Actions to take →
[A] Which bassists does the text on Percy Heath below name as his early influences on the instrument?
[B] Summarize the text on Percy Heath below in two sentences.
[C] Write out the passage of the text on Percy Heath below that begins at the words "Bassist Percy Heath" and stops after "was the violin.".

Selected extract →
Bassist Percy Heath was born in Wilmington, NC, on April 23, 1923, and raised in Philadelphia. He and his two younger brothers all became interested in music early in life. The three Heath brothers went on to become professional musicians, and eventually worked together. Heath took on the bass relatively late in life. As a child, his first instrument was the violin.
During World War 11, he served with the Army Air Corps and trained to be a pilot with the famed Tuskegee Airmen. Upon returning to Philadelphia in 1946, he purchased a bass and studied at the Granoff School of Music. His early influences on bass included Jimmy Blanton, Oscar Pettiford and Ray Brown. It didn't take long for him to find his place on bandstands around Philadelphia. One of his gigs was with Red Garland. He went on to become house bassist at the Down Beat club. Later on he and his brother Jimmy toured with Howard McGhees's sextet. He moved to New York in 1947 with Jimmy, and in 1950 both joined Dizzy Gillespie's group. During that time Percy continued freelancing with the likes of Charlie Parker, Thelonious Monk, Miles Davis, Horace Silver, Cilfford Brown and a host of others.

Source material →

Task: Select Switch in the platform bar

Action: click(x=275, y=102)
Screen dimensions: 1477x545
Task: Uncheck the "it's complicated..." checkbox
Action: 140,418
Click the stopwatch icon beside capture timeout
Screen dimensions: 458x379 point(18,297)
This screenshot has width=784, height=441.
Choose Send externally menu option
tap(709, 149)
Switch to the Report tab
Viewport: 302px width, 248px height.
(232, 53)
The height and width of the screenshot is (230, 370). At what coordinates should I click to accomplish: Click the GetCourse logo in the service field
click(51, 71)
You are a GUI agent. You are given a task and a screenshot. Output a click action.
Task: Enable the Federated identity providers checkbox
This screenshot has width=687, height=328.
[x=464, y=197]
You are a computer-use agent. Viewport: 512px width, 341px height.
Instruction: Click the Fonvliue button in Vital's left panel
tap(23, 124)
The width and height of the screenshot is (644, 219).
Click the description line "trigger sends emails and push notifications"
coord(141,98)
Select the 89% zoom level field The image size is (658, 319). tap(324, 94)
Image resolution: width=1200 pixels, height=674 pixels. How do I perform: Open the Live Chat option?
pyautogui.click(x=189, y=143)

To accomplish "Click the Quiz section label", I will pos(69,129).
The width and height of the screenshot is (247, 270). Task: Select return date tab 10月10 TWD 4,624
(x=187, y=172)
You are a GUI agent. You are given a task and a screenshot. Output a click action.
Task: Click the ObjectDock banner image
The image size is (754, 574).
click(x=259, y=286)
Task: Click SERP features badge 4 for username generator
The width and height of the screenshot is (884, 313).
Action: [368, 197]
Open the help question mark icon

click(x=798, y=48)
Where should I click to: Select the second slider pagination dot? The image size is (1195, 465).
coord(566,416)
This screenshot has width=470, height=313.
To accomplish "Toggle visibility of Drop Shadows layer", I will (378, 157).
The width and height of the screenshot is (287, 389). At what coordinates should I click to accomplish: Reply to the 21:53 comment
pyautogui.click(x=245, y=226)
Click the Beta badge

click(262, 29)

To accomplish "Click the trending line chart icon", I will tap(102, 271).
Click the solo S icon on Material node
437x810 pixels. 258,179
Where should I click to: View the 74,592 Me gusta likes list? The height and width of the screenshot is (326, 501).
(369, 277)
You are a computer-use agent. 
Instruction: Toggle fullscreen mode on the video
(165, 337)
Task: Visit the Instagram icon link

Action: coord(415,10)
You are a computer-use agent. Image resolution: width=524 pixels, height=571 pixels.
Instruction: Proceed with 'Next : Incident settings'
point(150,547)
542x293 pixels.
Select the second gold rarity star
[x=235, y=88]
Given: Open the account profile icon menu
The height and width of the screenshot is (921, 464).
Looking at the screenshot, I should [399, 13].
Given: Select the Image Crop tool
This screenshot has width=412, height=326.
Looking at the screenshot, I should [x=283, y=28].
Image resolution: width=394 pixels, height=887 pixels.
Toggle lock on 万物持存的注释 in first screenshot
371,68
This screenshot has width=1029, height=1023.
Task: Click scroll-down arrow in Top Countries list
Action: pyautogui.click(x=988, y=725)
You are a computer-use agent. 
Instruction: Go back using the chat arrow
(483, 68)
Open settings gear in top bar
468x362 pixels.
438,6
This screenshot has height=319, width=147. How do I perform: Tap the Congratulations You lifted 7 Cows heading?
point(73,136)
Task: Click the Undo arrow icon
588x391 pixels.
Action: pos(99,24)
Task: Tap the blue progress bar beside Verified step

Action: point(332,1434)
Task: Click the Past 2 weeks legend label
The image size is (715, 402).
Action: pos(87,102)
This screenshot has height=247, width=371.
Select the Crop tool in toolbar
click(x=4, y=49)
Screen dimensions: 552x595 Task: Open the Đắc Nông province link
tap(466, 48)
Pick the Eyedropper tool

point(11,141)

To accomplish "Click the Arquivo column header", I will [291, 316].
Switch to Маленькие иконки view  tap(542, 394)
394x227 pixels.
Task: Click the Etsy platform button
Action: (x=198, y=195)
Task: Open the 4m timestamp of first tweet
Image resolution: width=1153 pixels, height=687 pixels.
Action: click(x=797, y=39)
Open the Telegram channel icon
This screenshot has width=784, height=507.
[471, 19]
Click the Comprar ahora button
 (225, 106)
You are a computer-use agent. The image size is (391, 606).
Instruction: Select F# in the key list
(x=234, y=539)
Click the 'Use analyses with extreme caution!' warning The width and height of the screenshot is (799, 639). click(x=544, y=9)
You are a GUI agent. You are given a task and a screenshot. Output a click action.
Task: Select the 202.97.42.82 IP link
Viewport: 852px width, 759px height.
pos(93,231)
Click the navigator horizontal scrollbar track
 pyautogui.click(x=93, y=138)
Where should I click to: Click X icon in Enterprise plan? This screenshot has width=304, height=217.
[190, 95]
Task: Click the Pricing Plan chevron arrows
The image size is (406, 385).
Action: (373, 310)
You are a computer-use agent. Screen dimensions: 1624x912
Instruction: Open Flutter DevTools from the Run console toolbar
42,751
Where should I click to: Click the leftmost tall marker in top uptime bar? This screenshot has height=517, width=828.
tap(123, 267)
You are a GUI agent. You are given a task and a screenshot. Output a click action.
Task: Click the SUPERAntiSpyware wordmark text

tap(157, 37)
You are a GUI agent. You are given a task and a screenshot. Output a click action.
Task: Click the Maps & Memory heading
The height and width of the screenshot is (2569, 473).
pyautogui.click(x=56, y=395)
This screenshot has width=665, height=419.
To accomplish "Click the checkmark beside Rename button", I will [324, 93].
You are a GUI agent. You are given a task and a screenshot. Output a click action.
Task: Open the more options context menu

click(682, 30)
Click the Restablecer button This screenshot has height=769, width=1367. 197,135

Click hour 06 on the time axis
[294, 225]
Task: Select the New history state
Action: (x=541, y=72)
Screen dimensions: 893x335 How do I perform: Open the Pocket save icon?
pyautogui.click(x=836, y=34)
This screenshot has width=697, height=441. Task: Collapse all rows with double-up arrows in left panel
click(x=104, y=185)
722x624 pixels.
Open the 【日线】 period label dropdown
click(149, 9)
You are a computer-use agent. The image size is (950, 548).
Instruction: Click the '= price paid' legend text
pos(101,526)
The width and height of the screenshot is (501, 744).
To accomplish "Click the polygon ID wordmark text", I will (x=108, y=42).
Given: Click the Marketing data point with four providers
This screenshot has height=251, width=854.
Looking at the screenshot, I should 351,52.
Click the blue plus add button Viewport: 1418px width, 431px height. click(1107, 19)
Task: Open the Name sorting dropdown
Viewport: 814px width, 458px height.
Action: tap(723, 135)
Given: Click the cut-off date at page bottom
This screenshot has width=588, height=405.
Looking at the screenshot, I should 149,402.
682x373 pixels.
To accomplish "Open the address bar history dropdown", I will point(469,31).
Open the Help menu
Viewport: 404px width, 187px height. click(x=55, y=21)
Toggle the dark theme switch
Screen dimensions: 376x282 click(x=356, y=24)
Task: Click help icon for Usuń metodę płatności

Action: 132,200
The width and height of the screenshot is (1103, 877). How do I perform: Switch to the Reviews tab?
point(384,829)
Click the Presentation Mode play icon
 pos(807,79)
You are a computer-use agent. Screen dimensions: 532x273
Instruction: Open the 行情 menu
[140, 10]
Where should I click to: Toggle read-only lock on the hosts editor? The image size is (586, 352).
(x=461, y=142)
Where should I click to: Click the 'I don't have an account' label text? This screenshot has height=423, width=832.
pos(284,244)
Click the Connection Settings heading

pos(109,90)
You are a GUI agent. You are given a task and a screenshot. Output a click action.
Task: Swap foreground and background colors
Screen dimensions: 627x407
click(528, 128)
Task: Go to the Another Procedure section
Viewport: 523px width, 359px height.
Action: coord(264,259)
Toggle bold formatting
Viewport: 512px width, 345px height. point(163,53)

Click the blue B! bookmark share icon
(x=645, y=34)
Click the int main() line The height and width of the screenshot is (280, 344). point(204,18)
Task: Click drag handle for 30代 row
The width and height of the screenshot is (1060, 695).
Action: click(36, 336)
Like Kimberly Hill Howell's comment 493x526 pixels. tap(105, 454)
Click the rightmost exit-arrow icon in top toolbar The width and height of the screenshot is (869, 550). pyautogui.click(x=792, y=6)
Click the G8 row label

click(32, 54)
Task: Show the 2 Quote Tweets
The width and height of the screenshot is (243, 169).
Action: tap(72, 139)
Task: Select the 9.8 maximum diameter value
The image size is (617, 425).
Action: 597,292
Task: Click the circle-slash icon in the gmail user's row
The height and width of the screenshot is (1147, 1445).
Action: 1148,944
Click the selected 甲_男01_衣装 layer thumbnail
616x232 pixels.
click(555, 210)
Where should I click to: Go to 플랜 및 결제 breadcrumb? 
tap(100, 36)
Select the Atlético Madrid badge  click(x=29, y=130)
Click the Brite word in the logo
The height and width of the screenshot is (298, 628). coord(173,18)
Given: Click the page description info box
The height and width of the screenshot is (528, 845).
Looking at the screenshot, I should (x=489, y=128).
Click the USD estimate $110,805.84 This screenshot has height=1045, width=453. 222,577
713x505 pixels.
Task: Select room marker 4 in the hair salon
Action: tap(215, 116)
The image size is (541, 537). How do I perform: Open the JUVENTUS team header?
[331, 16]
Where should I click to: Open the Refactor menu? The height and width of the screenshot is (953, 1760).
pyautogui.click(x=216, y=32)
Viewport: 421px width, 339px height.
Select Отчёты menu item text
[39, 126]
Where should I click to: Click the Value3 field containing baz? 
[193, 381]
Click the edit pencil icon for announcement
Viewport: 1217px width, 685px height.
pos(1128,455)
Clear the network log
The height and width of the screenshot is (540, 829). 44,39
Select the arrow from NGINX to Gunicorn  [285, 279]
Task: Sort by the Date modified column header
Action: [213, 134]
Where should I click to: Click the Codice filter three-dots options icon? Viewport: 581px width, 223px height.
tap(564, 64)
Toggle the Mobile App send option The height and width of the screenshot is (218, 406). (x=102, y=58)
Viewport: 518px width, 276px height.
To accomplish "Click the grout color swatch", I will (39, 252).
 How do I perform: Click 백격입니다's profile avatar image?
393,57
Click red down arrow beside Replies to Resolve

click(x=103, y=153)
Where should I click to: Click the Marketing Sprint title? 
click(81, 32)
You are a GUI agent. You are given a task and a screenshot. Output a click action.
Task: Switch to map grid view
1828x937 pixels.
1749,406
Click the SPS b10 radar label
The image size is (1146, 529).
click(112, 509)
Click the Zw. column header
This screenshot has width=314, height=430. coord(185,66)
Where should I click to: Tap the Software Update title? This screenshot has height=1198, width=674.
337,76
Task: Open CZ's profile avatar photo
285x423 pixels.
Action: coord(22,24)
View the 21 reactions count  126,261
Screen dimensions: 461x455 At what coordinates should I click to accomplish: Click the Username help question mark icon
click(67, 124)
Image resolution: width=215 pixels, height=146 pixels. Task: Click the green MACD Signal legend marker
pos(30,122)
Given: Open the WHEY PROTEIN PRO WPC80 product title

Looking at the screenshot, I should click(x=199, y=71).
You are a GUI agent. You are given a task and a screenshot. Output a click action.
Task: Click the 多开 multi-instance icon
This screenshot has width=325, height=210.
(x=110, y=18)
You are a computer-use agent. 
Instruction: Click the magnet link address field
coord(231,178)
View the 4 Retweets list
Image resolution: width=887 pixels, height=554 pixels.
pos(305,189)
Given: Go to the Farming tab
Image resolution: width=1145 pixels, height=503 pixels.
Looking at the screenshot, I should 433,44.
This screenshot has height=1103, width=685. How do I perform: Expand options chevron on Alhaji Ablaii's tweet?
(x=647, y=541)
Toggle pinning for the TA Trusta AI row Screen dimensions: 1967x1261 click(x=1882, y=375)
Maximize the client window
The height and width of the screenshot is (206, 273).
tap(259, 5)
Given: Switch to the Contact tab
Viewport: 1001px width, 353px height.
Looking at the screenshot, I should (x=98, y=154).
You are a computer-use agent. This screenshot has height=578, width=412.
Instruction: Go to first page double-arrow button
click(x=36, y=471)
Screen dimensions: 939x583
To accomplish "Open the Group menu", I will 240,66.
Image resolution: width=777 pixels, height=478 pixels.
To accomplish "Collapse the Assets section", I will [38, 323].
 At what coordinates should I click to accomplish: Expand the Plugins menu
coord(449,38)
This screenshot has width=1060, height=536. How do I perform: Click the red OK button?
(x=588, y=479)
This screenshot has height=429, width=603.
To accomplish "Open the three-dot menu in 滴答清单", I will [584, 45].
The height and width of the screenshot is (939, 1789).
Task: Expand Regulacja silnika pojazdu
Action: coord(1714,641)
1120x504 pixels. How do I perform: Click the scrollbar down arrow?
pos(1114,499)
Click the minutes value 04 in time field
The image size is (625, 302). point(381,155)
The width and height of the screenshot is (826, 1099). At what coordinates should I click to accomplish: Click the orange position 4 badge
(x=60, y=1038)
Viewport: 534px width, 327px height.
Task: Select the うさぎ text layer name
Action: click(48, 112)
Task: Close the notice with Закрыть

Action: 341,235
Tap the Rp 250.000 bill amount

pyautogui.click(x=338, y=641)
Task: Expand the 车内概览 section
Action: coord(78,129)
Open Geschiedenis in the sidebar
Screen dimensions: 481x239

Expected outputs →
[A] Jimmy Blanton, Oscar Pettiford, Ray Brown

[B] Percy Heath, born in Wilmington, NC, in 1923 and raised in Philadelphia, began on the violin and took up the bass relatively late, buying one in 1946 after serving with the Army Air Corps. He found work on Philadelphia bandstands, moved to New York in 1947 with his brother Jimmy, joined Dizzy Gillespie's group with him in 1950, and freelanced with many other musicians.

[C]
Bassist Percy Heath was born in Wilmington, NC, on April 23, 1923, and raised in Philadelphia. He and his two younger brothers all became interested in music early in life. The three Heath brothers went on to become professional musicians, and eventually worked together. Heath took on the bass relatively late in life. As a child, his first instrument was the violin.